Once the interview is over it is the time for further steps in screening like physical test, medical test, personality test, intellectual test, etc depending upon the company’s selection process. Generally the final step in every selection process is job offer. When you get job offer clarify all your doubts about timing of job, training period, dress code, etc. Please keep in mind that receiving the offer letter does not mean that you have accepted the job. Make sure you inform the acceptance of the offer letter either by calling the company HR or other responsible person or you can just send a mail to the company. Job seeker should read all the details in the offer letter before accepting it. If you are satisfied with all the terms then only accept it. Offer letter consist all details like payment, job responsibilities, training period, company policy, other benefits and responsibilities applicable to you. Once you accept/reject the offer letter the selection process is completed. For more details visit

- Market yourself- A job interview is a platform to market yourself by showcasing your strengths. It is an opportunity for you to prove to the employer that you have the right skills, experience and background to fit in the culture and needs of the organization.

Many people get anxious when they’re preparing for a job interview. But there’s nothing to be nervous about if you’re confident in your abilities. As long as you apply the 3 job interview techniques and tips below, securing your dream job can be as easy as pie.

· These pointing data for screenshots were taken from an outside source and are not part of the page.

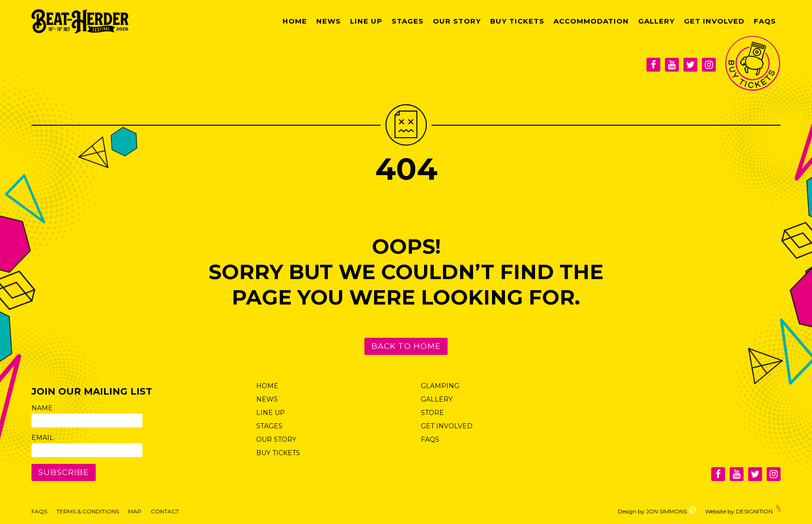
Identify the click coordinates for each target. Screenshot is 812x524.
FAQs (765, 21)
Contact (165, 511)
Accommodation (591, 21)
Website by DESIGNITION (743, 509)
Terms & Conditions (87, 511)
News (328, 21)
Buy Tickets (517, 21)
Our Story (457, 21)
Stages (407, 21)
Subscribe (63, 472)
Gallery (656, 21)
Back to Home (406, 346)
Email (43, 438)
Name (42, 408)
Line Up (366, 21)
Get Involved (714, 21)
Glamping (440, 386)
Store (432, 413)
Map (135, 511)
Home (295, 21)
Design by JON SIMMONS (657, 510)
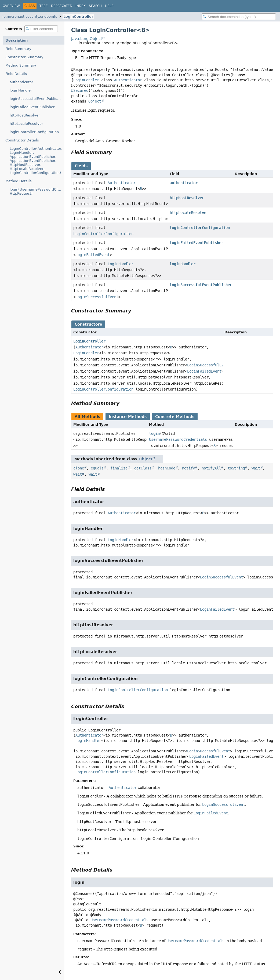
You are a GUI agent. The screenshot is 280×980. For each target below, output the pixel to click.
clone (79, 468)
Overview (11, 6)
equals (97, 468)
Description (16, 40)
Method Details (18, 181)
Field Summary (18, 49)
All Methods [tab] (87, 417)
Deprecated (62, 6)
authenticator (21, 82)
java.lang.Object (86, 38)
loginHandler (21, 90)
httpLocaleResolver (26, 124)
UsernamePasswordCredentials (178, 439)
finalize (119, 468)
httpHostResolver (24, 115)
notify (188, 468)
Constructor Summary (24, 57)
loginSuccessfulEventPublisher (36, 99)
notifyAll (211, 468)
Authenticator (128, 80)
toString (236, 468)
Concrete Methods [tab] (175, 417)
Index (80, 6)
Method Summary (21, 65)
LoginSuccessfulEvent (97, 297)
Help (109, 6)
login (154, 433)
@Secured (80, 90)
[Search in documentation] (239, 17)
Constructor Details (22, 140)
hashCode (167, 468)
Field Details (16, 73)
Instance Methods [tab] (127, 417)
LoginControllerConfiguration (103, 234)
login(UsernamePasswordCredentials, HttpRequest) (37, 191)
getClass (143, 468)
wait (256, 468)
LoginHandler (86, 80)
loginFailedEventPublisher (32, 107)
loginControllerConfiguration (34, 132)
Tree (44, 6)
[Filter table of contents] (41, 29)
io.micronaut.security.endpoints (30, 16)
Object (95, 101)
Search (95, 6)
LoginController (78, 16)
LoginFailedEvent (92, 255)
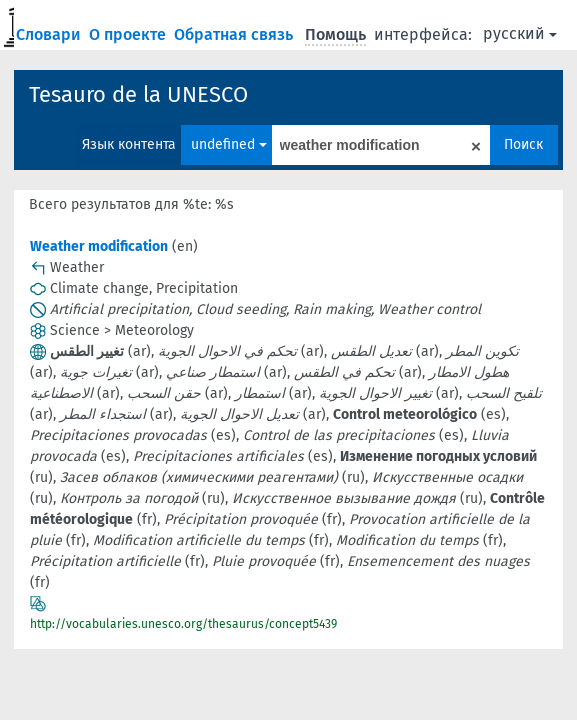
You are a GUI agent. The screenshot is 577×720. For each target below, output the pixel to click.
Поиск (523, 144)
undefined (229, 144)
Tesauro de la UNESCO (138, 94)
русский (520, 33)
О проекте (129, 34)
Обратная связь (235, 34)
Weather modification (99, 246)
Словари (50, 34)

The last 30 days (the 90-day part) are the “settling in” part. You’ve had the training, you’ve met the customers, and now you can focus on sales! You will do more on your own here: fine-tuning your routine, landing your own accounts, scheduling programs, or bringing in new customers, as well as continuing to get performance feedback.

Making sure that you keep an eye on your interviewer will not only help you both have a better conversation, it will make your responses seem a lot less regimented, and a lot more believable. One trick that you could use if you're struggling to use enough eye contact is to look in-between your interviewers' eyes. They won't be able to tell that you aren't looking directly into their eyes and you may find it easier to focus on the answer to the question.

Tell me about yourself (or your background). This is a very open-ended question, and usually one of the first you'll be asked. Give a quick overview of your work experience, education and relevant industry work, essentially a highlights summary of your resume. Keep it strictly work-oriented, no personal details, childhood experiences or hobbies please. And it should concise, maybe a minute or two in length, no more. Candidates often make the mistake of starting with the day they were born and rambling on for what seems like hours, when the interviewer just wanted a quick overview before they start asking you more detailed questions.